■ What the exercise asks: Set down exactly the entries below, beginning at their first line and ending at the line with "797x587 pixels.".

■ Entries shown:
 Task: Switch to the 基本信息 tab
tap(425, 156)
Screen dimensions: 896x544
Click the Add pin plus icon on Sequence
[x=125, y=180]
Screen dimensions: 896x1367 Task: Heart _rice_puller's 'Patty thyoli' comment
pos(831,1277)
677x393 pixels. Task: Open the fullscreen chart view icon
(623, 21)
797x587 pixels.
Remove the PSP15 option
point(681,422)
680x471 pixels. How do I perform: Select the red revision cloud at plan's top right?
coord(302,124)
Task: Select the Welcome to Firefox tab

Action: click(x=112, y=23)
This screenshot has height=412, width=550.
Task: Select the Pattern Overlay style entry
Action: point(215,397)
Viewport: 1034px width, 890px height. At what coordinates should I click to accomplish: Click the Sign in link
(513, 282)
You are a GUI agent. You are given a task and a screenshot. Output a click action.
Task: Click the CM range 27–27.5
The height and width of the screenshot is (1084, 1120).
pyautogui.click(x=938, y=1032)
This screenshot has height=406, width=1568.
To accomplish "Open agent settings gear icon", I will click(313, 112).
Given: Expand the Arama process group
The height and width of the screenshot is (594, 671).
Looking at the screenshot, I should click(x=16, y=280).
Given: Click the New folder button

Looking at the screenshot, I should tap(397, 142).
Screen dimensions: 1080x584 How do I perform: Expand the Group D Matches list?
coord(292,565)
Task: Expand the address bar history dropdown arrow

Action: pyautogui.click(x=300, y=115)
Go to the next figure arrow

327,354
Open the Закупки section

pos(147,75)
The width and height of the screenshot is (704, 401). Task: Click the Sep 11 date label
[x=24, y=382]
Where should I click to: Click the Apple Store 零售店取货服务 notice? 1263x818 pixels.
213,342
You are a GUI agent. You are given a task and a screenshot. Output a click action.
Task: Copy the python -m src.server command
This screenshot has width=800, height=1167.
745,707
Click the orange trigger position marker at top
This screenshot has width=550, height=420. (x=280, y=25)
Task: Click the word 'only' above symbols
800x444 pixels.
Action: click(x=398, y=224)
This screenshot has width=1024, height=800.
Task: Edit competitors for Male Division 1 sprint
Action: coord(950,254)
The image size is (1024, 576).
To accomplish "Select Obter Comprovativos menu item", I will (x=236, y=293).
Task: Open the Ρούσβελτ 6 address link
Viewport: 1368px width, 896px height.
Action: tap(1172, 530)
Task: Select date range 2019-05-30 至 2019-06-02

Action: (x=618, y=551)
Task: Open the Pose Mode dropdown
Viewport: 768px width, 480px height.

■ Answer:
 Task: Switch to the 基本信息 tab
tap(425, 156)
Screen dimensions: 896x544
Click the Add pin plus icon on Sequence
[x=125, y=180]
Screen dimensions: 896x1367 Task: Heart _rice_puller's 'Patty thyoli' comment
pos(831,1277)
677x393 pixels. Task: Open the fullscreen chart view icon
(623, 21)
797x587 pixels.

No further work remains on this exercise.